§ **Items from a dataset**
------------
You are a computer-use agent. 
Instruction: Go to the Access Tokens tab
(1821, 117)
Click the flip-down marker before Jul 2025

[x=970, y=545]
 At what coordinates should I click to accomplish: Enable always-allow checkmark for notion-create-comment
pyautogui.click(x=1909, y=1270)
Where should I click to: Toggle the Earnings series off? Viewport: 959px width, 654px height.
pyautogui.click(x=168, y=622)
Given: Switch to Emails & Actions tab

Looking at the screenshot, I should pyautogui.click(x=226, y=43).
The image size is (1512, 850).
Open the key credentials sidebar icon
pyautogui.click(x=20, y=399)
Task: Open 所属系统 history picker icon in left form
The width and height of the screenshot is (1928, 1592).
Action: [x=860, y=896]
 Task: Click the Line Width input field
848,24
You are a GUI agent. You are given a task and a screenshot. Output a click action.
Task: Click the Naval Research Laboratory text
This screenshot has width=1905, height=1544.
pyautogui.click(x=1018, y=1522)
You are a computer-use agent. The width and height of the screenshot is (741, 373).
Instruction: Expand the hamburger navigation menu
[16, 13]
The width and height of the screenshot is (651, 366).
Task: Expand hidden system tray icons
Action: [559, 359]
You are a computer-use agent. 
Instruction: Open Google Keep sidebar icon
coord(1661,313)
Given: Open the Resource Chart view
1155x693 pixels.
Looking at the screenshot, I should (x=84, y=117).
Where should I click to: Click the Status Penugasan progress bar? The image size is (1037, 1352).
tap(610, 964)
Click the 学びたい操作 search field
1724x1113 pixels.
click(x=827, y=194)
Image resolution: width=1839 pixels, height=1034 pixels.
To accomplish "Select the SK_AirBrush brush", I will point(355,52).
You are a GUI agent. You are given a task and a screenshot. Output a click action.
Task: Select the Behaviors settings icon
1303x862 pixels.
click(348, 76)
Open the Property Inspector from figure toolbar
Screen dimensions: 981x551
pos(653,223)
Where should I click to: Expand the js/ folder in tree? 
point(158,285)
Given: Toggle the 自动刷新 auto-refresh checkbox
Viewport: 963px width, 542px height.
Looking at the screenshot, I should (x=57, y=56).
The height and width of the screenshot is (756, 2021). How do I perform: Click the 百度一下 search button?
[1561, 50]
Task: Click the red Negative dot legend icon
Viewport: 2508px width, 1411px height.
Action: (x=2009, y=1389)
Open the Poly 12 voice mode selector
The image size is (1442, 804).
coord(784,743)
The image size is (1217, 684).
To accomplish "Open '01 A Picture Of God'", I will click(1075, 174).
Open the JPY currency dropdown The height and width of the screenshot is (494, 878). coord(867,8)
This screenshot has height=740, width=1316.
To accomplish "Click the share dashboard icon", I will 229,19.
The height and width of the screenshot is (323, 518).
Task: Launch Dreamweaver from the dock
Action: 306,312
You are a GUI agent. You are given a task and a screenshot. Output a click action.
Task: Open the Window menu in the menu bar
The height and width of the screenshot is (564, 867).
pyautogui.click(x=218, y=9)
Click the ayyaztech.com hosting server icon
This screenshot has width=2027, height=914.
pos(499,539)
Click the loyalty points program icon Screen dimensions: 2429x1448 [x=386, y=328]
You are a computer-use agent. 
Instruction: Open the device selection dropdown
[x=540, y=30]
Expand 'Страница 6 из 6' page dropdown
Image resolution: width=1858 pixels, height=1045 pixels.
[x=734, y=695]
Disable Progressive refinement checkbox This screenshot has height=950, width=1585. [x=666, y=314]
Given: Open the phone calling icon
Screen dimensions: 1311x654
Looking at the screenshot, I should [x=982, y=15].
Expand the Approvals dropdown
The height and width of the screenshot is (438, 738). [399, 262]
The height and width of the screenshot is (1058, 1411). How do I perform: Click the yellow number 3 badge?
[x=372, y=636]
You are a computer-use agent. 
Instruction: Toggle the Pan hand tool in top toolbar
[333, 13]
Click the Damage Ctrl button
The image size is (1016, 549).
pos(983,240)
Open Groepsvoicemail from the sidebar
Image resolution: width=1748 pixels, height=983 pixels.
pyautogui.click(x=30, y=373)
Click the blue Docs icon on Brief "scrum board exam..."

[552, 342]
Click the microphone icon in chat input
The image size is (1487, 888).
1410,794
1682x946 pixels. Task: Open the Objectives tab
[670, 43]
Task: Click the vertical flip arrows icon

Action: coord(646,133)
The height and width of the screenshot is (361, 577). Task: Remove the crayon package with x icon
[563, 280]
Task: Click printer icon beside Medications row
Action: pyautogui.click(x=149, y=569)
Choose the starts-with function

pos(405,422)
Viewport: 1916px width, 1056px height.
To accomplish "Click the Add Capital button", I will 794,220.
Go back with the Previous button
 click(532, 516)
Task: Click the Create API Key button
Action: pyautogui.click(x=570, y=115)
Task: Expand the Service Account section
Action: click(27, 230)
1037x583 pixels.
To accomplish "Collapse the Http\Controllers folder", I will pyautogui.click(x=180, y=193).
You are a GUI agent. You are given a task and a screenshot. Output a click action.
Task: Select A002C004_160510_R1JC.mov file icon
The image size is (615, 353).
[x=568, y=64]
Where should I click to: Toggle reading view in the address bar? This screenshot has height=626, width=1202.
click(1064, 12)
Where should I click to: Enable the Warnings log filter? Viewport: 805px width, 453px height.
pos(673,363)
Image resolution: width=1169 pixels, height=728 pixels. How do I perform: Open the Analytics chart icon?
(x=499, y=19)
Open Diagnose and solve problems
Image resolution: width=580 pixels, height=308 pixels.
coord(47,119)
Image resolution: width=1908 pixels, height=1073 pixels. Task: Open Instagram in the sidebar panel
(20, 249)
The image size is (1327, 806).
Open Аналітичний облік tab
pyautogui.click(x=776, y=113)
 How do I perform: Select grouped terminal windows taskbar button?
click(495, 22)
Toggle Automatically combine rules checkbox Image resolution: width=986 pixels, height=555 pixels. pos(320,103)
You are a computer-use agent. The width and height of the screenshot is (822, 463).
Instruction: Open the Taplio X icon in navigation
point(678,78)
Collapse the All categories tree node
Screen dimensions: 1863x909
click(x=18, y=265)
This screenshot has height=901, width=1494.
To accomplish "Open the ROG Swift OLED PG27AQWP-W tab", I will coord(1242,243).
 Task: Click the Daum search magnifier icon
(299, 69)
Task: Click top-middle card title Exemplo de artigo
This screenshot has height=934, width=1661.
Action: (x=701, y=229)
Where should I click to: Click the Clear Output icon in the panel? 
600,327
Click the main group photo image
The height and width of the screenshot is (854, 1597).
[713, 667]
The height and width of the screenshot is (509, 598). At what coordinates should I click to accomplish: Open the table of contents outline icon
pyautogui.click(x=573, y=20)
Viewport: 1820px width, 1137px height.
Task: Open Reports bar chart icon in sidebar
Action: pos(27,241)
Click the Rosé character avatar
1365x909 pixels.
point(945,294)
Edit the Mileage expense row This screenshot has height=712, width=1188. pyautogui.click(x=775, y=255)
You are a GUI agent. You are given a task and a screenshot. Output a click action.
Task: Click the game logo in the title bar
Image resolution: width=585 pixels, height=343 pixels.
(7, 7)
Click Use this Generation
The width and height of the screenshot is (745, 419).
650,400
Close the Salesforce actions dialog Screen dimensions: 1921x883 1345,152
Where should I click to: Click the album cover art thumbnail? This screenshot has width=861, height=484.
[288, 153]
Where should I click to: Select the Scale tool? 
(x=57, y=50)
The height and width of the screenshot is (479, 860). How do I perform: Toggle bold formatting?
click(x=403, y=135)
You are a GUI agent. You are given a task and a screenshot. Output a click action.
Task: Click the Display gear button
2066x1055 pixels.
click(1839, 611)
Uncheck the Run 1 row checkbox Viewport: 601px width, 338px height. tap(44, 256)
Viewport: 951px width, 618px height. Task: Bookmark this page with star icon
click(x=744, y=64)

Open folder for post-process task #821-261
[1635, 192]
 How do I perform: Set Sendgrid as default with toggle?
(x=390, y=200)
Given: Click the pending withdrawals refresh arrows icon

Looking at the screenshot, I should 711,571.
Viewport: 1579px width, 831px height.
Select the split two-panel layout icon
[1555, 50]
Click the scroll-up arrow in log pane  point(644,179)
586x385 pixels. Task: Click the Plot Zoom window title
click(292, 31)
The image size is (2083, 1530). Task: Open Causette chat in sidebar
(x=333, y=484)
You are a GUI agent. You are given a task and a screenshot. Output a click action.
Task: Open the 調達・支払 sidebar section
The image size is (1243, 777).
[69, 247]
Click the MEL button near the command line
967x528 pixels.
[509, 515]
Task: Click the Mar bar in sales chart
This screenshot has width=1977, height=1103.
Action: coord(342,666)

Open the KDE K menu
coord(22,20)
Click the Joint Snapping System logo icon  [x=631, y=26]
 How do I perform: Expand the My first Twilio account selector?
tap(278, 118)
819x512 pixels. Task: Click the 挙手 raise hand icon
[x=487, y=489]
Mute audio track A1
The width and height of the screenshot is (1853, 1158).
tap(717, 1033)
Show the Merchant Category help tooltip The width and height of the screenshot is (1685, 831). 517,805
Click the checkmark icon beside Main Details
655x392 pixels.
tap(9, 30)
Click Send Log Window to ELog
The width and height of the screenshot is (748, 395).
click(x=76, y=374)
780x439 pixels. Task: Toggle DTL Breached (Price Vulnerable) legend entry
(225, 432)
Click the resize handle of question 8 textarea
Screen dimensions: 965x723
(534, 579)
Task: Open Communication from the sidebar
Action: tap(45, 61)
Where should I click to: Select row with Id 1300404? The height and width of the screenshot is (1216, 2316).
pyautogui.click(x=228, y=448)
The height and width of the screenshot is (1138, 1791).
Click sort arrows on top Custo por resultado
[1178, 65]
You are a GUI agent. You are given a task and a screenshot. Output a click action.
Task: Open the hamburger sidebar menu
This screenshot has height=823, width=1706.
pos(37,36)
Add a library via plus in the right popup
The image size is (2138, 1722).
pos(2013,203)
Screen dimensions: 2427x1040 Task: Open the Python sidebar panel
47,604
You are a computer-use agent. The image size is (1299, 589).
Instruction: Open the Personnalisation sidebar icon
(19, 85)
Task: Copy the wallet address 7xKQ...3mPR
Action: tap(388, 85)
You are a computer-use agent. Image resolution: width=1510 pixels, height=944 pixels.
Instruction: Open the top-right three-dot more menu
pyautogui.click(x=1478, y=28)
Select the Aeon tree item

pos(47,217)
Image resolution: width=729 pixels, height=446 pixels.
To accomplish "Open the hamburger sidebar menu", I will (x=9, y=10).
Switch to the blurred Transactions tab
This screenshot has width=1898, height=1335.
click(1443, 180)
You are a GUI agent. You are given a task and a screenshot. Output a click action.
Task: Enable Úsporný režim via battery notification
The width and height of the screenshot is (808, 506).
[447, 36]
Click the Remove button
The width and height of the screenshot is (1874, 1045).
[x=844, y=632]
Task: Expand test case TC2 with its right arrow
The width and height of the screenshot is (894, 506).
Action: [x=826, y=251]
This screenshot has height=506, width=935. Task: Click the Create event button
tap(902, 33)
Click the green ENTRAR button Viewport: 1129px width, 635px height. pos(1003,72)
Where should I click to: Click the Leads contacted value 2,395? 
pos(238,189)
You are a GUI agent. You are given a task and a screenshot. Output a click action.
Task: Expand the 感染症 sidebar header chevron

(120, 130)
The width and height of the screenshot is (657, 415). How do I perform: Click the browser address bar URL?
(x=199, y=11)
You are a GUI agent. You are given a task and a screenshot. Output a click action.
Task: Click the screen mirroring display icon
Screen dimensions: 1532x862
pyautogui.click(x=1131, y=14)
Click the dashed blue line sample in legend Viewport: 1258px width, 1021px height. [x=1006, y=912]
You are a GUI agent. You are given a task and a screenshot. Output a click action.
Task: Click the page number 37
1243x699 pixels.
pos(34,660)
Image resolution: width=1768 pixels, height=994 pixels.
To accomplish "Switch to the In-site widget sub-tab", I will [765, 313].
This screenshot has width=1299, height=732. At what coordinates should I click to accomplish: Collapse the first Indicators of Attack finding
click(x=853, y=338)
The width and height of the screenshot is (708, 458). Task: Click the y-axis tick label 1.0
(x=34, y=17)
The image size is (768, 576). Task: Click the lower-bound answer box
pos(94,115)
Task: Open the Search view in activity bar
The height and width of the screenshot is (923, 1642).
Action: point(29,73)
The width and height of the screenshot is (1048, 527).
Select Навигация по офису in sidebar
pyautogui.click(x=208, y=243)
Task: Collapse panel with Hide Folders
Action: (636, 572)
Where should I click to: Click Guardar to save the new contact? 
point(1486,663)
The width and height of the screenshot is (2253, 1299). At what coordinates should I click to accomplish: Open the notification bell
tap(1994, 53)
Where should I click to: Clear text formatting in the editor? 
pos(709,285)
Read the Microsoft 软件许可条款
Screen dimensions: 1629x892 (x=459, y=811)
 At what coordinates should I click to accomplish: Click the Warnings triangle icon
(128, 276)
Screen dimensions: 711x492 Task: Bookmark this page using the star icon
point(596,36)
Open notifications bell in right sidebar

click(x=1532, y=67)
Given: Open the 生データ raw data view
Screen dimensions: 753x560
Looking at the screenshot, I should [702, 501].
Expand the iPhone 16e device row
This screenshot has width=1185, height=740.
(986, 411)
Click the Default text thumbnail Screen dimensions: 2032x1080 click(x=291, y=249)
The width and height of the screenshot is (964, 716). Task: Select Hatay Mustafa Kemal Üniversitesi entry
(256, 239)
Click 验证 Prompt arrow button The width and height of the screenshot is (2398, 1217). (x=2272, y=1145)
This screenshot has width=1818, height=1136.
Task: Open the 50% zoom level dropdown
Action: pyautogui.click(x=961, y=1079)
------------
§ **Task details**
Go through the entries and copy every line that has "checkbox".

§ **Output below**
Given: Toggle the 自动刷新 auto-refresh checkbox
Disable Progressive refinement checkbox This screenshot has height=950, width=1585. [x=666, y=314]
Toggle Automatically combine rules checkbox Image resolution: width=986 pixels, height=555 pixels. pos(320,103)
Uncheck the Run 1 row checkbox Viewport: 601px width, 338px height. tap(44, 256)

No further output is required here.